WORK REQUEST
Write out exactly the lines between the line containing "This screenshot has" and the end of the records, counting both ends, and leave out all pictures.

INPUT DATA

* * *

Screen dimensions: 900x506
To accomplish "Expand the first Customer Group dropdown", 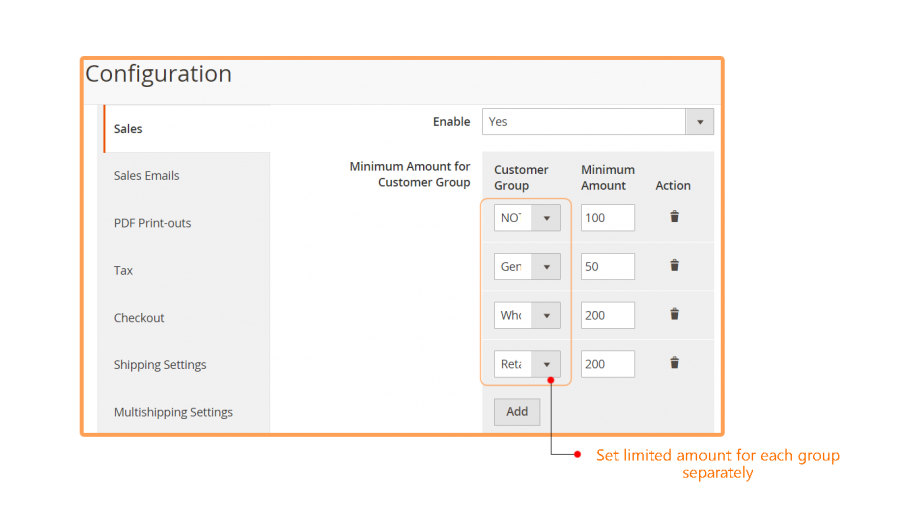I will [x=527, y=218].
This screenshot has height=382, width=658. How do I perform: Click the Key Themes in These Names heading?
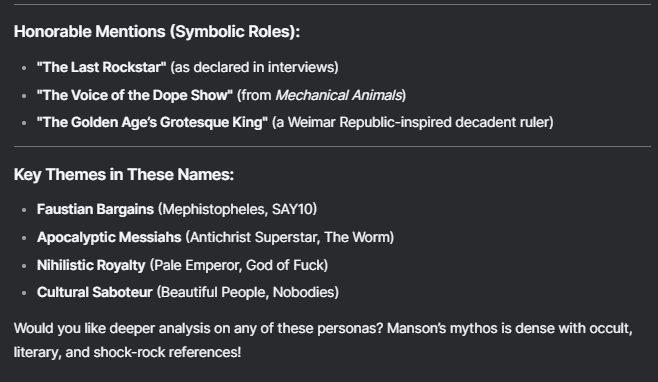point(124,175)
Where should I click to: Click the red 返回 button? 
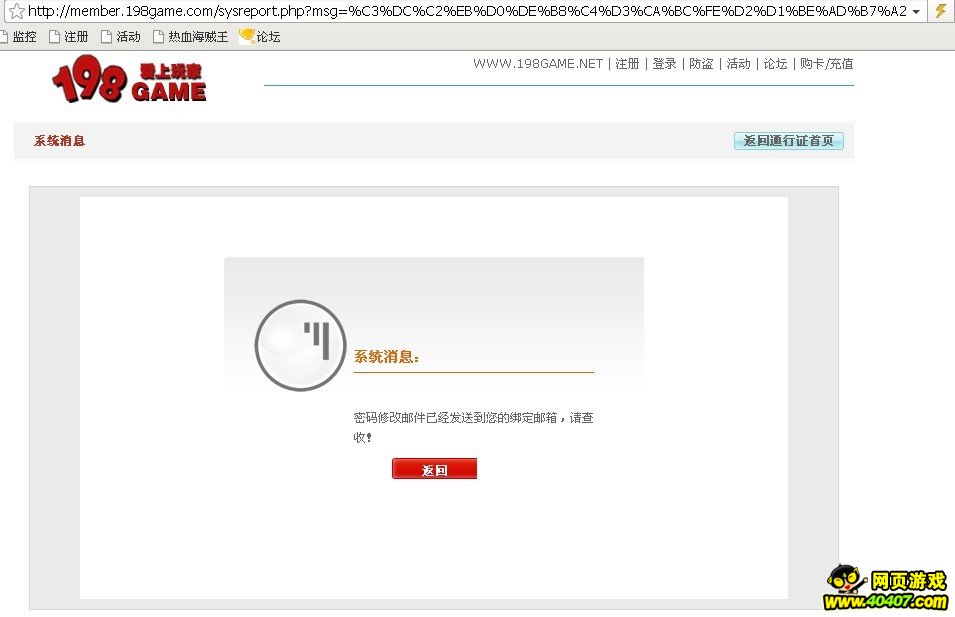[434, 469]
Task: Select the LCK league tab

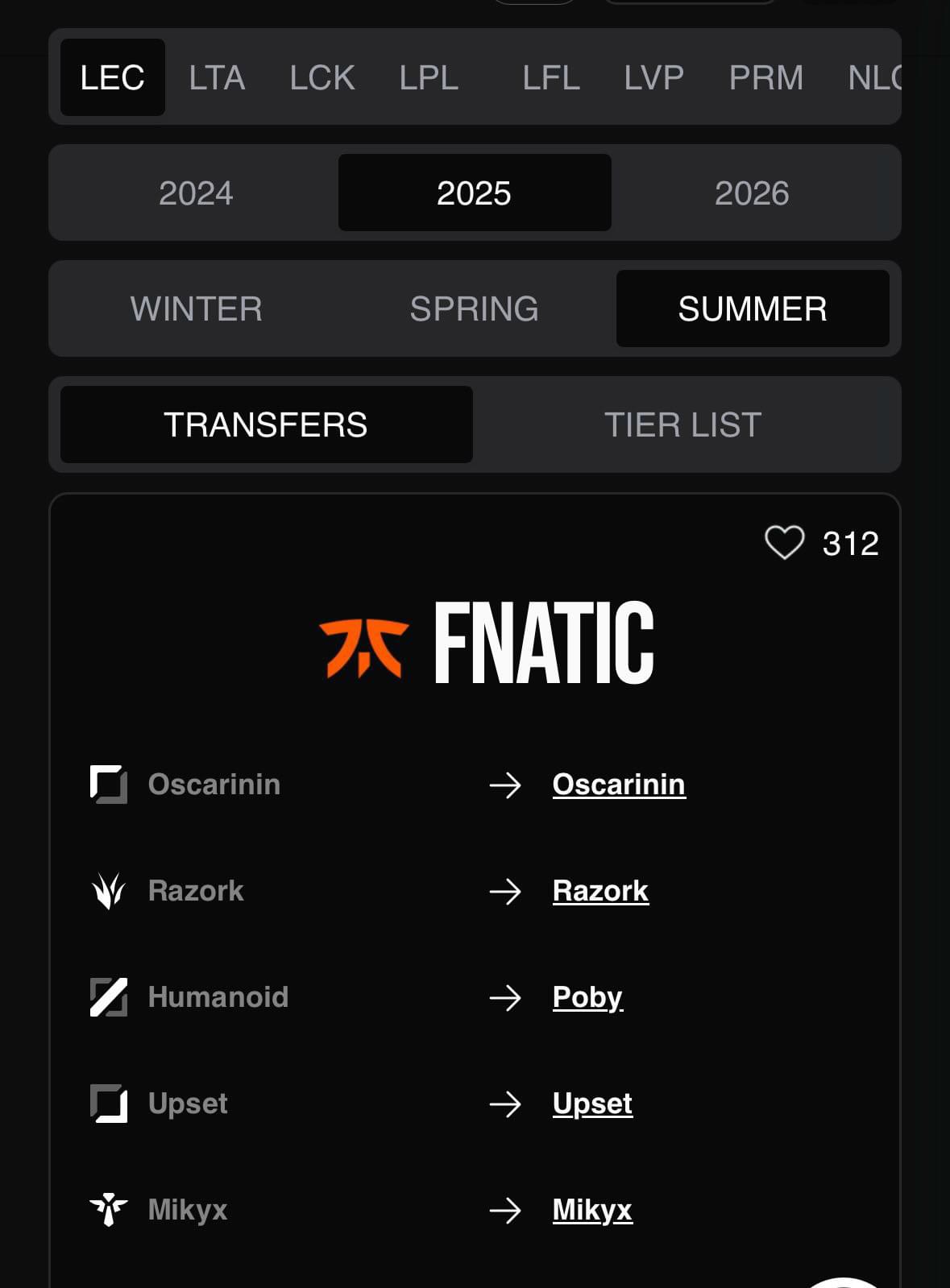Action: coord(322,77)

* * *

TASK OUTPUT
This screenshot has height=382, width=658. How do I perform: Click the Key Themes in These Names heading?
point(124,175)
Where should I click to: Click the red 返回 button? 
[434, 469]
Task: Select the LCK league tab

Action: coord(322,77)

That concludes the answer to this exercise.